In an effort to help with the monarch's survival, the city of Laguna Beach gave $5,000 to the environmental group Transition Laguna. Leader Chris Prelitz recently organized a kickoff meeting to like-minded supporters. More information is at www.facebook.com/TransitionLaguna.
The first order of business was to draft an action plan that focused on education and identifying possible parcels of land where milkweed and nectar plants could be planted. The monarch caterpillars only eat milkweed.
"There have been some areas in our canyons that have been ravaged, basically, and need restoration," Prelitz said. "So restoring them with natives but also at the same time help attract the butterflies and help sustain them."
Prelitz has had conversations with groups like the Laguna Canyon Foundation, the Laguna Library monarch project, the Garden Club and others in Orange County to unite efforts.
The reason Prelitz likes this project is it's easy to understand. While the larger international issue about habitat is complex, the local efforts can have an immediate effect.
"If people get excited about the monarchs, and they or their kids start getting involved, and then you start educating them about the effects of pesticides and fertilizers, then they make better choices about what they put on their own lawns," he said. "More and more people are making better eco-choices."
A key to trying to organize the public is not overwhelming them with too much information or requests, Prelitz said.
"We really need to take care of everything, but this is one thing that they can get their arms around without going into eco-warrior overload," he said. "Right now there is so much stress in the world and so much that we're worried about. This could be just one little thing that we do on our watch that we help to make sure that this magnificent animal — and I look at it as one of the most incredibly best designed creations ever done — doesn't go back on the endangered species list."
While the group gets its activities organized, the butterflies will be coming out of their winter hibernation. Local nurseries will start stocking milkweed for those people who want to help right away.
Although milkweed is important, there are other requirements necessary for the survival of monarchs. A new study by Cornell University says flower nectar is probably more critical right now so that the monarchs have the energy to make it to Mexico.
Also, because of the tremendous distances, the butterflies need landscapes that are free of obstructions, insecticides and other hazards.
Finally, the forests in Mexico, which are only about the size of New York City, have been degraded by logging and human activities.

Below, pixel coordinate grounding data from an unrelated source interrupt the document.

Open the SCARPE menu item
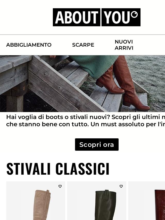The width and height of the screenshot is (165, 220). point(83,45)
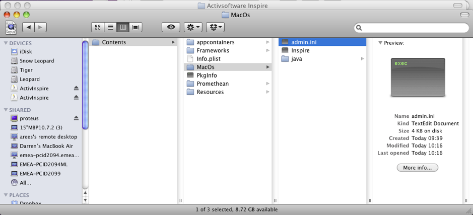This screenshot has height=215, width=473.
Task: Select the Info.plist file
Action: (208, 59)
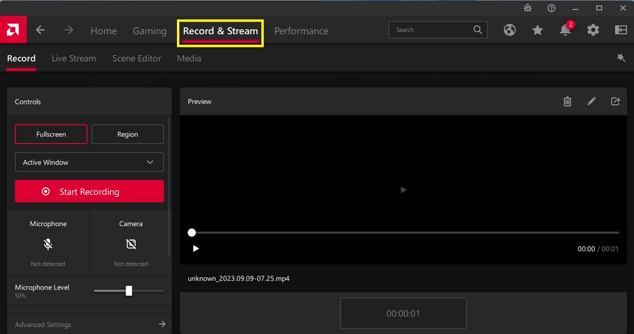The width and height of the screenshot is (634, 334).
Task: Delete the recording with trash icon
Action: 567,102
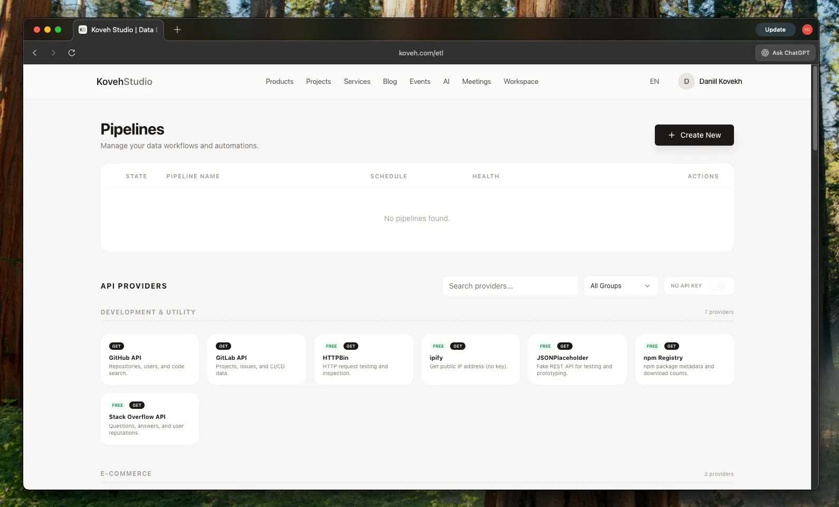Toggle the No API Key switch
Viewport: 839px width, 507px height.
pos(716,286)
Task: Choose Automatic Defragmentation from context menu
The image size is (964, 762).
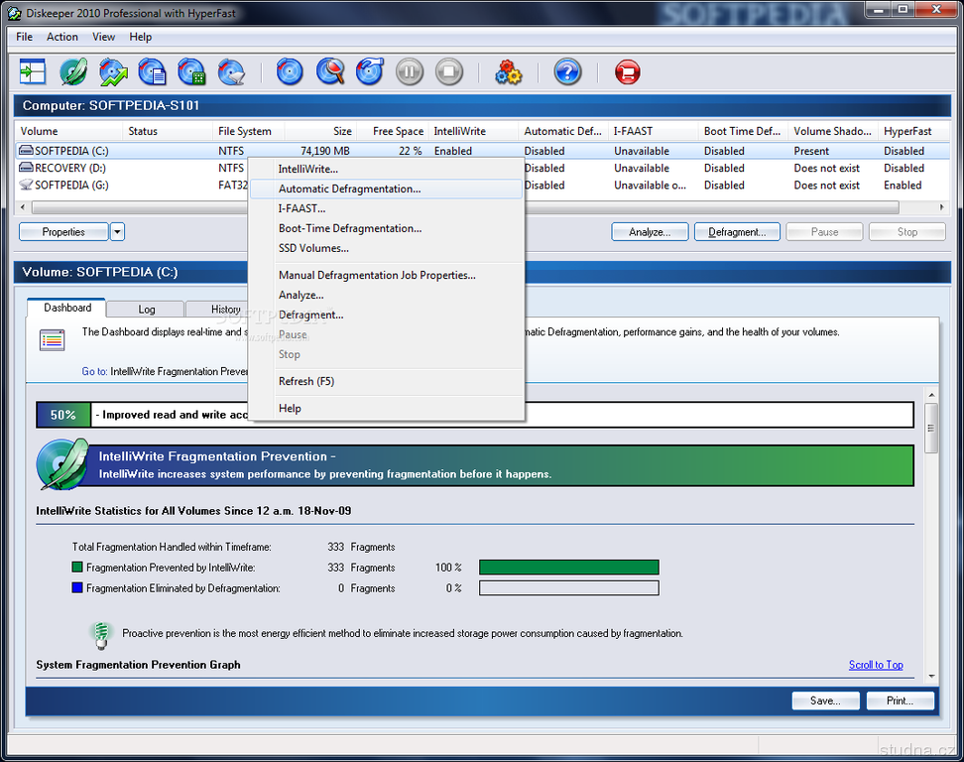Action: pyautogui.click(x=349, y=189)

In general, butterflies are good indicators of a healthy ecosystem. They are remarkable pollinators and an important part of the food chain.
Their obvious benefit, of course, is that people just like them.
In fact, it's hard to think of monarch butterflies as insects. They are more like birds — fragile yet sturdy enough to fly thousands of miles.
When you're around one, they seem remarkably in the moment and carefree.
They flit and bob as if on some mysterious electric wire of nature. When they do stop on a flower, they give a visual sigh of relief, slowing and lowering their wings, collecting new energy.
They soak up the nectar of the gods like an ambrosia lifeline.
Mythic or completely natural, the monarch story will hinge on mankind's involvement. And not surprisingly, the history is not good.
Perhaps this time the outcome will be a beautiful surprise.